Rewrite the entries below as a numbered list, leaving out any blank lines.

— BEGIN TASK MATERIAL —

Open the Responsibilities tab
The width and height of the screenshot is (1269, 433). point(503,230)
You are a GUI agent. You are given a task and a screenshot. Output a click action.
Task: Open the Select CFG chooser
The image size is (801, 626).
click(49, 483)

— END TASK MATERIAL —

[SOLUTION]:
1. Open the Responsibilities tab
2. The width and height of the screenshot is (1269, 433). point(503,230)
3. You are a GUI agent. You are given a task and a screenshot. Output a click action.
4. Task: Open the Select CFG chooser
5. The image size is (801, 626).
6. click(49, 483)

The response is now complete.